- GIVEN TEXT:

--- START ---

Ferrante's Rules

180 Northfield Ave., Raritan Center, Edison, NJ 08837

1 (732) 417-1001

1 (800) 65-AUDIO

FAX: 1 (732) 417-1010

 We hope you will learn something here that you can use when running your sound system. Please e-mail us back if you have a question on a topic you need answered or would like to send your comments along.

Ferrante's Rules

Rule # 1:  If it is loose, it will break.

Explanation - Whether "it" is a piece of rack equipment, a mic stand, a connector on the end of a cable or snake, a speaker sitting inside a cabinet, or your entire rig loaded into a Ryder truck; make sure "it" is tightly screwed, turned, adjusted or packed.  (May you never know the cost to fix a truck's overhead door with half an amp rack sticking out it.)

Rule # 2:  Don't take a gig you know your system can't do. Very soon everyone else will know too.

Explanation - Never take on a job that you know you do not have enough, or the right equipment to successfully cover the audience and artist's requirements.  You are really screwing the pooch, and at the least, you are helping propagate the myth that ALL soundmen are clueless, deaf idiots whose only purpose is to destroy the artistic integrity of a performance.

Rule # 3:  Never have headphones on your head for more than 20 to 30 seconds at a time, unless you are sitting in a cubicle of your high school language lab.

Explanation - Remember that we get paid to make the whole band, not just one element, sound good to the audience.  It is much more important to make sure the vocals are balanced, blended, and out in front of the band, then it is to make sure you have exactly the right Eq on the rythym guitar.  Make sure you can hear the whole mix reasonably well, then go in and fix this or that.  Don't make the audience miss things while you are creating the perfect Hi Hat.  (I once watched a heavy metal band's studio /live engineer spend 15 minutes on a hi hat.)

Rule # 4:  Remember the 3 A's of live sound -- Anticipate, Anticipate, Anticipate

Explanation - Live is live, no stop and rewind buttons.  You have one chance to shine.  It is the ultimate pass/fail situation.  Even mountain climbers have safety ropes.  How do you survive?  Murphy's Law states anything that can go wrong, will go wrong, at the worst possible moment.  Truer words were never spoken.  That sounds like one crisis situation after another doesn't it?   If you don't think something going wrong during a performance is a crisis, I can assure you that either the band, the promoter, or the client will think so.    Management by crisis doesn't work well in the corporate world, and it really doesn't work in show business.  You can't erase a crisis after it has happened.   At best, if you are a professional, you will "fix" the situation quickly with a minimum of fanfare.

What Murphy never tells you is that he takes control of situations if you haven't done your best to prepare for the task ahead of you.  If you are too lazy, too lax, too inexperienced, too rushed, too unconcerned to do the job right, he will make sure you pay for your sins.

Use the following game to help fight off Murph:


Rule # 5:  Never believe anything an in-house electrician tells you, he is the devil.

Explanation - There are two kinds of soundmen in this world.   Those who have had equipment destroyed by improperly wired AC outlets, and those that will.  Recently I actually found a 15 amp wall outlet in a conference room wired as a 50 amp 208 volt service (with no ground of course) with nothing to indicate that it was anything but a normal outlet.  (Can you say "polarized?")

--- END ---

- WRITTEN INSTRUCTION:
From Ferrante's Rules, output the passage word for word, starting with "We hope you" and going on through "will know too.".

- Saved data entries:
--- START ---

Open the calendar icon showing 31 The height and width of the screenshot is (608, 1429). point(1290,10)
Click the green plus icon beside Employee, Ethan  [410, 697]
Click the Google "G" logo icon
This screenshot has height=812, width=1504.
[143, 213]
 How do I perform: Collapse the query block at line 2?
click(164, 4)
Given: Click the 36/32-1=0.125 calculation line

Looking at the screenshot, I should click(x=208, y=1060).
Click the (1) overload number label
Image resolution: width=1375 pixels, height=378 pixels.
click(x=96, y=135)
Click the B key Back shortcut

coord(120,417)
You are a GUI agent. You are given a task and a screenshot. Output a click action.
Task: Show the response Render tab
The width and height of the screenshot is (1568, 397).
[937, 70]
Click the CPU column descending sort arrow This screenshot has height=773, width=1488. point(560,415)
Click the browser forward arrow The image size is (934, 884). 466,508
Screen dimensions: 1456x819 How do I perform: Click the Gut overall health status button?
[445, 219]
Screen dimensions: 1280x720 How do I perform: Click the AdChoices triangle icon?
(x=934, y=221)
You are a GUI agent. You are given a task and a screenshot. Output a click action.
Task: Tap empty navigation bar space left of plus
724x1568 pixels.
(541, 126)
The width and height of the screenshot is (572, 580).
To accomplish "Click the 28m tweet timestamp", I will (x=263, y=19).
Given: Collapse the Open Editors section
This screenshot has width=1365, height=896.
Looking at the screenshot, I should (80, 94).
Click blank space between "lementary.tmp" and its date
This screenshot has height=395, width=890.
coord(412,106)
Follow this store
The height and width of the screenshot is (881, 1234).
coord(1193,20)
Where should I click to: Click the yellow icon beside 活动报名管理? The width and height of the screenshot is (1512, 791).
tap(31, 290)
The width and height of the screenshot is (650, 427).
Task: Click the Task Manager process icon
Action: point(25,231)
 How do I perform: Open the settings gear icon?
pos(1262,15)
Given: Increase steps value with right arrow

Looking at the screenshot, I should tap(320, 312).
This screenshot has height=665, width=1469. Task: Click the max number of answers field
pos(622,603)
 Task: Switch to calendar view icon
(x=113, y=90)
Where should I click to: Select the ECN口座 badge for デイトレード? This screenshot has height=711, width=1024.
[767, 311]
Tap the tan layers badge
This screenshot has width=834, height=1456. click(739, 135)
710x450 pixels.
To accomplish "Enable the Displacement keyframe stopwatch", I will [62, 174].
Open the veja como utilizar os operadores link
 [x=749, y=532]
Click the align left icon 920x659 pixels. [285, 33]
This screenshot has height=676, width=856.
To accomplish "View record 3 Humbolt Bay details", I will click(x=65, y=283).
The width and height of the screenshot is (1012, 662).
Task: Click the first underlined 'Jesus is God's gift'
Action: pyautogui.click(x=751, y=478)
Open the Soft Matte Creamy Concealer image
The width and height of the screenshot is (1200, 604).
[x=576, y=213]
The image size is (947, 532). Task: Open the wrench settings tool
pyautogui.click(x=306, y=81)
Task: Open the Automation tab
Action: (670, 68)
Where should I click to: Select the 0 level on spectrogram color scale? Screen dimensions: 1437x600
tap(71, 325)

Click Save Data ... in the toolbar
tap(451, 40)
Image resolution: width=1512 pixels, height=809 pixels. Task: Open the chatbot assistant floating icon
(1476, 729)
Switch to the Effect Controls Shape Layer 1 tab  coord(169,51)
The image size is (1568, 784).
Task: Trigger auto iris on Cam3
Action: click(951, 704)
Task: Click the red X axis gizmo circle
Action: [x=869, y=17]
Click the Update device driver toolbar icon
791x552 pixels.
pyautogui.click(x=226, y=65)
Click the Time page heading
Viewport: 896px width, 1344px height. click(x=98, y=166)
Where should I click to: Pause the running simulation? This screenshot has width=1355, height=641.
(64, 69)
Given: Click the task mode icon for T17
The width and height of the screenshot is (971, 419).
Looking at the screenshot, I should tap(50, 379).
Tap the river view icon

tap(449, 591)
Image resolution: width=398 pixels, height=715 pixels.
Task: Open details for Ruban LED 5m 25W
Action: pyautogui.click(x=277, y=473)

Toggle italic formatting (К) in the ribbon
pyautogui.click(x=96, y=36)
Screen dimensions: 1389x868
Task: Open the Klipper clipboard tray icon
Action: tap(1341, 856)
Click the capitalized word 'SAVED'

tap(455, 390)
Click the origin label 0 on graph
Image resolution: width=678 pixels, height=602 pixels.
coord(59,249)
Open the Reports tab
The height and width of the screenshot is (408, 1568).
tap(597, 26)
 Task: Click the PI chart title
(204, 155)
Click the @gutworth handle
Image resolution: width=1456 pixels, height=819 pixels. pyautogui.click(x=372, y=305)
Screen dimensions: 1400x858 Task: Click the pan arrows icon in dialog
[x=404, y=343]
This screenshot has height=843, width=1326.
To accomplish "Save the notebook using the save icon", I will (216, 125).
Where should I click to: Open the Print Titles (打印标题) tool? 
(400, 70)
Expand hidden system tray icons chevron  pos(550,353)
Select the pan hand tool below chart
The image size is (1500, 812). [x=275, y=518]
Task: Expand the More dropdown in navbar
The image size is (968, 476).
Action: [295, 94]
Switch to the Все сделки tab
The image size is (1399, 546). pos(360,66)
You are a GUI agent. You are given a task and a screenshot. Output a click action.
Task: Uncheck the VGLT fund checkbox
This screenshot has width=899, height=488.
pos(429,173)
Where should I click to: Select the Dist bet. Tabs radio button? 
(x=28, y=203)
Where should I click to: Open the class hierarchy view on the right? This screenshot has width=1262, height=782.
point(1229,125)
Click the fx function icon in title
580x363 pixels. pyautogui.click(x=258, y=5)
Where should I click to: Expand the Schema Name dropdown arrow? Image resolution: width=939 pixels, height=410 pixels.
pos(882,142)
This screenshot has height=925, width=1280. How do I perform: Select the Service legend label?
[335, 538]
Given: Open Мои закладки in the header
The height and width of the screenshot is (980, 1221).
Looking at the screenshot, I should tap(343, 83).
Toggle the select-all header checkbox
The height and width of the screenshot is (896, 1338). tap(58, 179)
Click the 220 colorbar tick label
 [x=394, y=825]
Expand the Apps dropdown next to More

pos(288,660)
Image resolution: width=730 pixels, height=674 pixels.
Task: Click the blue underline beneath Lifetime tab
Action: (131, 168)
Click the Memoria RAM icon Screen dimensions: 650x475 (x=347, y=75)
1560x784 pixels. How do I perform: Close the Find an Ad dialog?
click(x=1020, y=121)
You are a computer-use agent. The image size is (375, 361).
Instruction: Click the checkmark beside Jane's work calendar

--- END ---

- COMPLETED EXERCISE:
We hope you will learn something here that you can use when running your sound system. Please e-mail us back if you have a question on a topic you need answered or would like to send your comments along.

Ferrante's Rules

Rule # 1:  If it is loose, it will break.

Explanation - Whether "it" is a piece of rack equipment, a mic stand, a connector on the end of a cable or snake, a speaker sitting inside a cabinet, or your entire rig loaded into a Ryder truck; make sure "it" is tightly screwed, turned, adjusted or packed.  (May you never know the cost to fix a truck's overhead door with half an amp rack sticking out it.)

Rule # 2:  Don't take a gig you know your system can't do. Very soon everyone else will know too.